Au cœur de ces échanges : les mobilités électriques dans leur ensemble, avec un accent sur transport de personnes.

🚌 Le transport public face au défi du renouvellement des batteries

En Europe, le secteur des transports publics est engagé dans la transition énergétique, notamment dans le cas des zones urbaines, où les bus à batterie sont largement déployés. Ces véhicules embarquent des batteries d’une capacité comprise entre 350 et 600 kWh, représentant près d’un tiers de leur coût total.

Dans ce contexte, les opérateurs doivent composer avec un choix complexe. D’un côté, les batteries présentent une durée de vie – estimée entre 8 et 15 ans – plus longue que celle des véhicules ou des contrats d’exploitation. De l’autre, les retours d’expérience montrent qu’elles peuvent, dans certains cas, dépasser les performances attendues. Cette incertitude soulève une question structurante : à quel moment faut-il réellement remplacer une batterie ?

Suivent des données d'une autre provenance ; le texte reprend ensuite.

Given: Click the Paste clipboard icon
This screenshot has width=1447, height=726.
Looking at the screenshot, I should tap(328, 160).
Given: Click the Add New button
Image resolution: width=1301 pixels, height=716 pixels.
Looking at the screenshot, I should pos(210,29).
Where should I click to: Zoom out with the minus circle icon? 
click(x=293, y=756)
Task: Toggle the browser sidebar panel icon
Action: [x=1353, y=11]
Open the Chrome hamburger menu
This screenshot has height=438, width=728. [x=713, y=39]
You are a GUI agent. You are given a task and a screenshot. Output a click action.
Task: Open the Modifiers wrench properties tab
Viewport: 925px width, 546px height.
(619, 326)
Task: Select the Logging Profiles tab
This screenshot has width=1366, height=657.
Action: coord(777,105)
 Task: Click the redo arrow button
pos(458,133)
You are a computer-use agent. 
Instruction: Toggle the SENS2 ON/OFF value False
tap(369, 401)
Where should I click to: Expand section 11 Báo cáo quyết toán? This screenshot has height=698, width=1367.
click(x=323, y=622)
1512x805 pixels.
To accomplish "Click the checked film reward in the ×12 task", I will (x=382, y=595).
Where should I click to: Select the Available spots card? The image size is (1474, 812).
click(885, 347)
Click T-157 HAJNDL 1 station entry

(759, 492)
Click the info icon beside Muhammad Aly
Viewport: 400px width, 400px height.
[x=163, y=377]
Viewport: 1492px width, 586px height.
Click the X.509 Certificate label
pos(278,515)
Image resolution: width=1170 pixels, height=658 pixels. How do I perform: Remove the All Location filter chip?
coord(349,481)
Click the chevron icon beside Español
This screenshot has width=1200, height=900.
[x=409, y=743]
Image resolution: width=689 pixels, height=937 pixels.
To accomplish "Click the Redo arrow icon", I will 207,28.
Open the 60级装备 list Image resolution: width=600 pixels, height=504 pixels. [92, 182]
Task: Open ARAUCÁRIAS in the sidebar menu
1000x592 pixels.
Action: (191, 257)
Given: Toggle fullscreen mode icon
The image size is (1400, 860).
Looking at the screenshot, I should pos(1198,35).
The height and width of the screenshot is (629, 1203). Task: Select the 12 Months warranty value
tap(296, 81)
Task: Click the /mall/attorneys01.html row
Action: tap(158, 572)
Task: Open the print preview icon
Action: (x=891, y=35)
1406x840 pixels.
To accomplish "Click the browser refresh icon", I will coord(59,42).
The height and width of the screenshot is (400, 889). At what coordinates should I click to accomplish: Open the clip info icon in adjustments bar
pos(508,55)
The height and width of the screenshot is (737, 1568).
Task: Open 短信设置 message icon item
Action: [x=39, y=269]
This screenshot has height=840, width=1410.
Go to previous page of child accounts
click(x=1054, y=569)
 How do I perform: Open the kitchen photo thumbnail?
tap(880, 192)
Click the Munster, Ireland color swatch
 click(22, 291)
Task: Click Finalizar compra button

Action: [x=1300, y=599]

À cela s’ajoute une forte hétérogénéité du marché, avec une diversité de fournisseurs, de chimies (NMC, LFP, LTO, LMP) et de packaging, rendant difficile toute standardisation. L’impact sur le coût total de possession (TCO) est direct et pousse les acteurs à explorer de nouvelles stratégies.

Face à ces enjeux, plusieurs leviers se dessinent : prolonger l’usage des batteries sur des applications moins exigeantes, reconditionner les modules défaillants, développer des usages en seconde vie dans le stockage stationnaire, ou encore améliorer le recyclage des matériaux. L’interchangeabilité des batteries apparaît également comme une piste prometteuse pour mieux s’adapter aux contraintes contractuelles.

🔬 Mieux comprendre la dégradation pour optimiser la durée de vie

L’un des points clés abordés lors des échanges concerne la compréhension fine des mécanismes de vieillissement des batteries lithium-ion. Si le State of Health (SoH) est aujourd’hui largement utilisé pour suivre leur état, il ne permet pas à lui seul de refléter la complexité des phénomènes électrochimiques internes.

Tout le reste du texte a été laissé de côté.